- [PROBLEM]:
Below are some records. Retype exactly the lines from the one containing "This screenshot has" through the one containing "Click the start capture shark fin icon", both included, skipping every picture.
== INPUT FOR THIS TASK
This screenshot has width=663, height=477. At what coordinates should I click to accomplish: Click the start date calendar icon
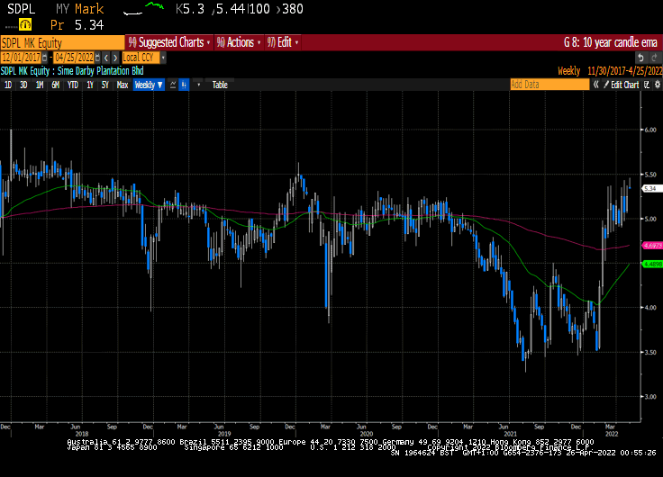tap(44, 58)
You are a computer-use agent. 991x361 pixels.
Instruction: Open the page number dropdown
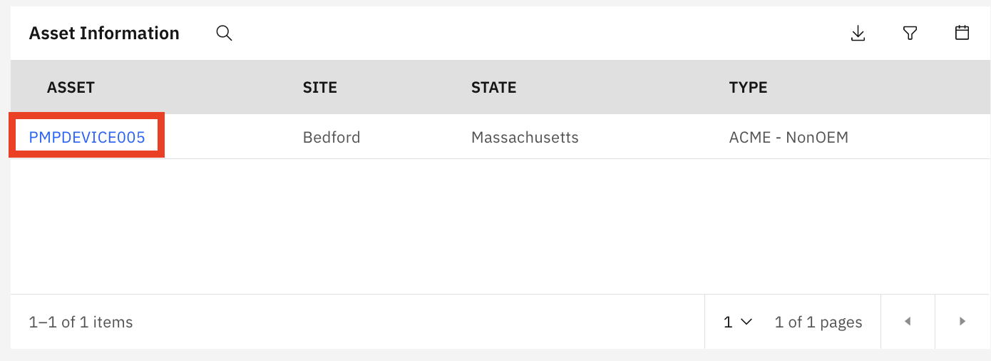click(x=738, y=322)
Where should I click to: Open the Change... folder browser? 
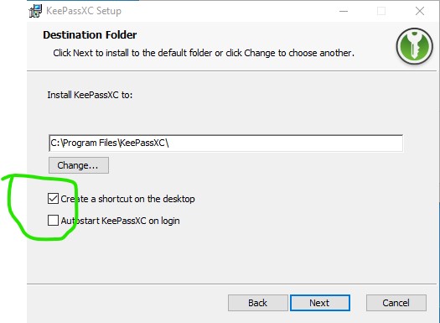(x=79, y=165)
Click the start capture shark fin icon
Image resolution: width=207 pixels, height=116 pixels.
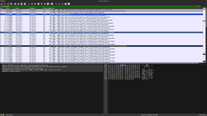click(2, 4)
====
== INPUT FOR THIS TASK
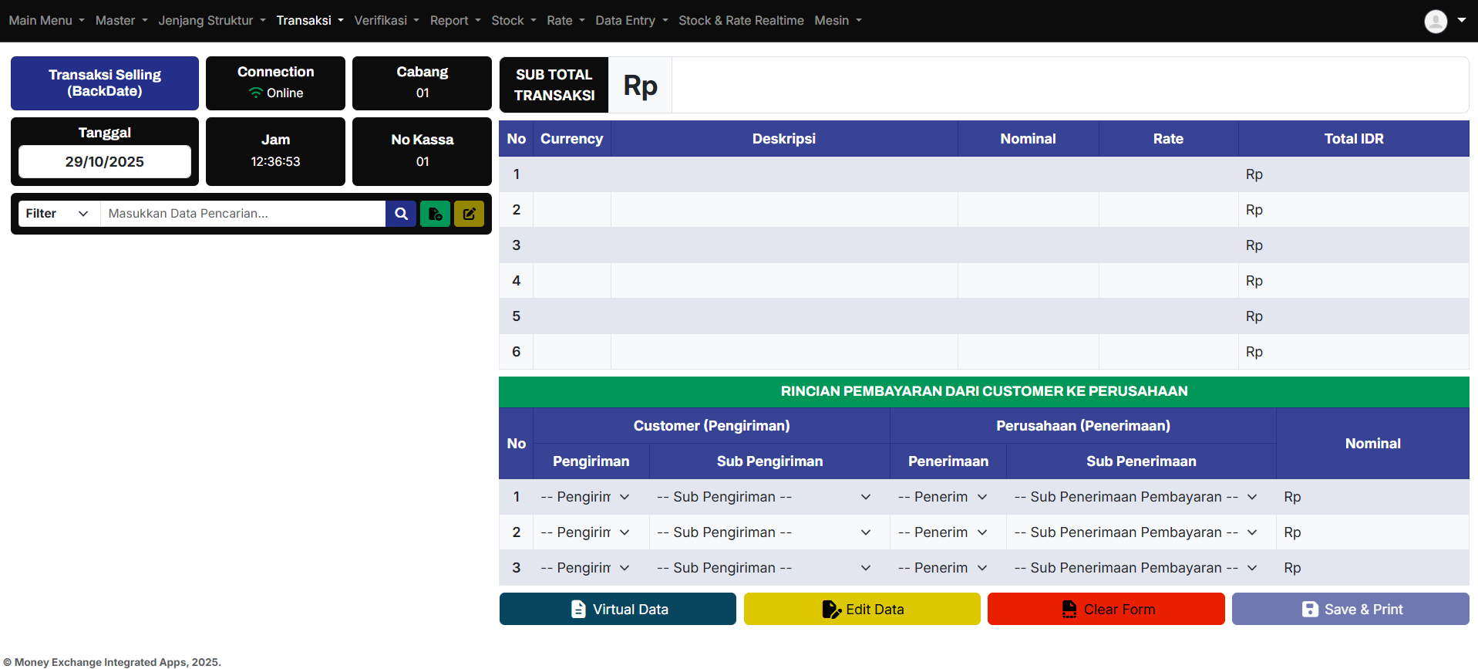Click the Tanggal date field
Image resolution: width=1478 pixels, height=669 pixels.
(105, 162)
====
== INPUT FOR THIS TASK
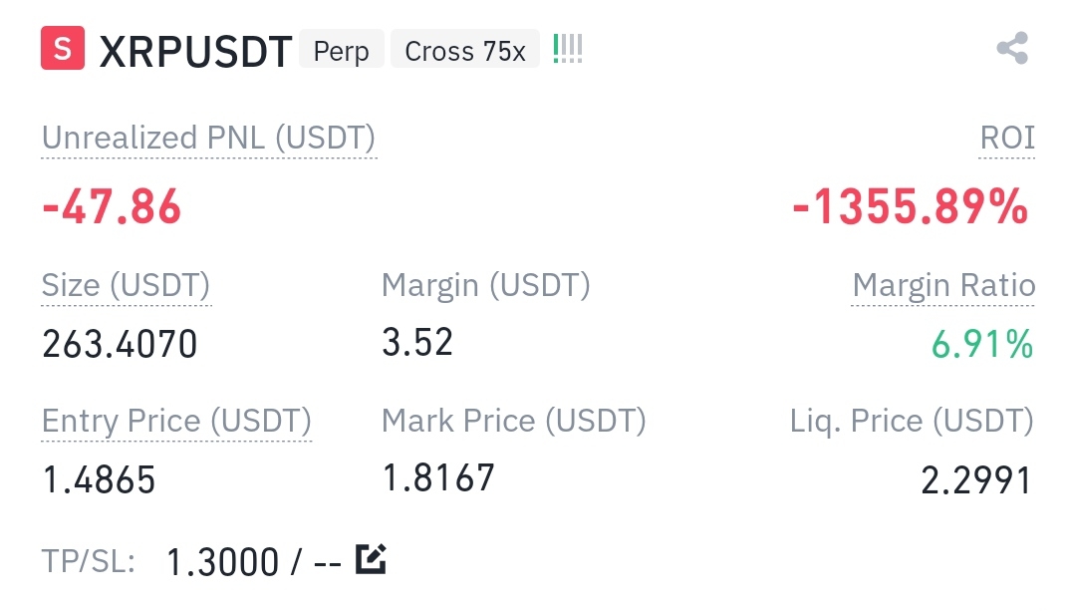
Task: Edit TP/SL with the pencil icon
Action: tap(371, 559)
====
- [ANSWER FOR THIS EXERCISE]:
This screenshot has width=663, height=477. At what coordinates should I click to accomplish: Click the start date calendar icon
tap(44, 58)
You are a computer-use agent. 991x361 pixels.
Instruction: Open the page number dropdown
click(x=738, y=322)
Where should I click to: Open the Change... folder browser? 
(x=79, y=165)
Click the start capture shark fin icon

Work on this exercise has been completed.